Even as women increase their participation in the labor force, they continue to work in a limited number of labor force sectors. This affects women’s entrepreneurship development since the sectors where women start their businesses mirror the industry segregation patterns of female workers. In addition, sectors where women’s businesses are most prevalent are often at a disadvantage since they tend to be highly competitive, labor-intensive, and offer low growth potential. In this chapter, we introduce a comparative and quantitative measure for assessing labor force balance as a tool for understanding gendered patterns in employment and entrepreneurship. We use this tool to explore the extent of occupational crowding for a 60-country sample. Our results indicate a wide variation amongst countries that cannot be explained by level of economic development or varying numbers of active labor force sectors. However, in countries with high levels of occupational crowding, adherence to gendered occupational stereotypes help maintain male-dominated and female-dominated sectors.
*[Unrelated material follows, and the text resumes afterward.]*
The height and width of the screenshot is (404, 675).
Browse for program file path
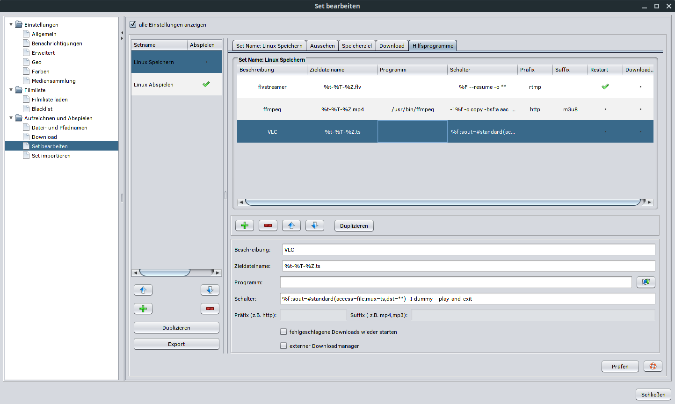tap(646, 282)
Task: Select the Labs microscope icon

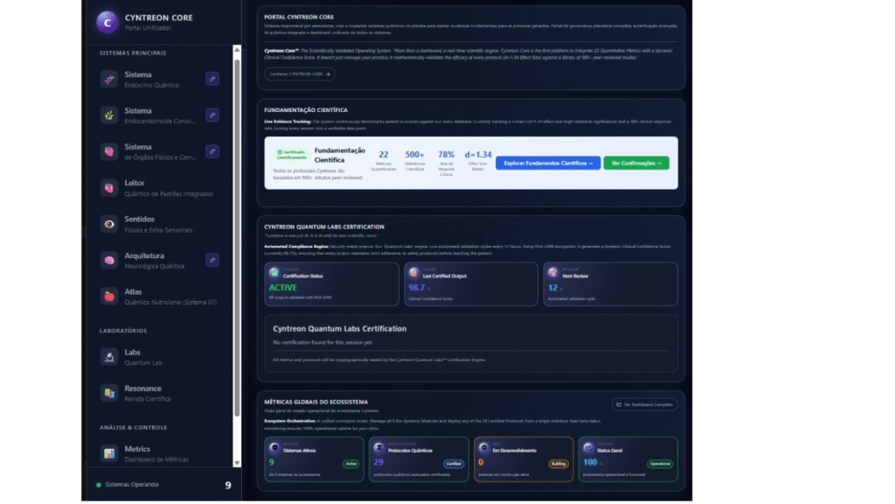Action: pos(108,356)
Measures currently being taken by countries to remove the outdated and harmful macho cultures are highlighted not only for their positive impact on women in the labor force but also for women’s entrepreneurship development.
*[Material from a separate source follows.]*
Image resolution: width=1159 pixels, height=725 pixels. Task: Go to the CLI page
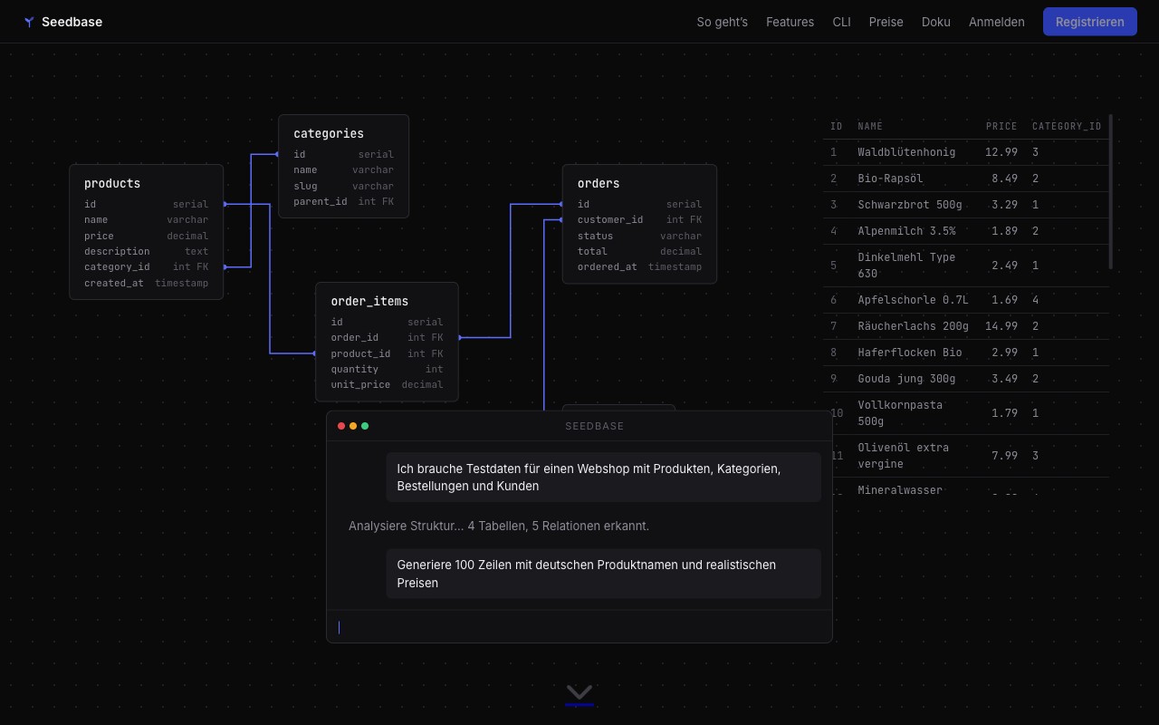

Women have been innovating alongside men, yet their innovations have largely remained overlooked or discounted, often because the innovation has been less disruptive or has focused on female-dominated activities such as services and household production. But historically, even when innovative activity by women has been disruptive, it has often gone unnoticed. This chapter takes a closer look at three highly successful innovative female entrepreneurs in Latin America. The chapter analyses the case of Leila Velez in Brazil, co-founder and CEO of Beleza Natural, an innovative beauty institute chain. It analyses the case of Maria Claudia Mendez in Bolivia, founder of Origenes Bolivia, which specializes in creating upmarket fashion and household accessories made from alpaca and other natural fibres. It also analyses the case of Carolina Guerra in Colombia, co-founder of Ingerecuperar, a hazardous waste treatment and recycling company. By exploring their business developments, the chapter uncovers some of the gendered impediments that exist for innovative women in the Latin American context. Some of the examples are universal, while others are clearly linked to the specificities of the Latin American environment.
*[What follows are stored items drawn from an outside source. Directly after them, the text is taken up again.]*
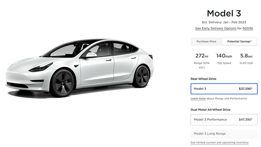Click the car's side mirror
The image size is (261, 147).
pos(91,55)
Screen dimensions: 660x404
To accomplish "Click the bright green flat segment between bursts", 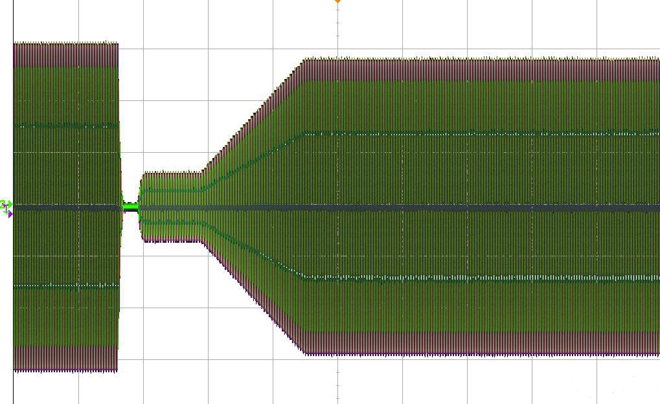I will (x=131, y=207).
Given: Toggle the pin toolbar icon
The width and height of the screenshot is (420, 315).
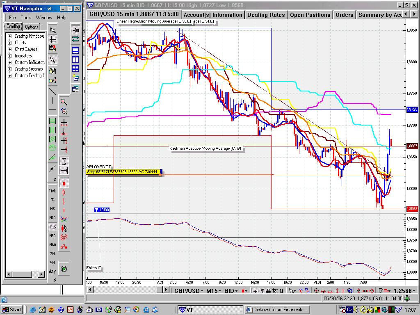Looking at the screenshot, I should [x=76, y=30].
Ruta Aidis’s chapter explains the influences of gendered stereotypes in entrepreneurship and examines the impact on growth-oriented women entrepreneurs and their ability to access leadership positions. Ruta suggests that, even when women leave the corporate sector to take on entrepreneurial careers and are successful in their ventures, they are limited by the entrepreneurial ‘glass ceiling’. Drawing on institutional theory and role congruity theory, Ruta explains that gendered impediments for women constrain their ability to access leadership positions. Ruta further shows that gendered stereotypes which view leadership as a male characteristic make it less socially desirable for women to grow their businesses and affect their ability to acquire the resources they need.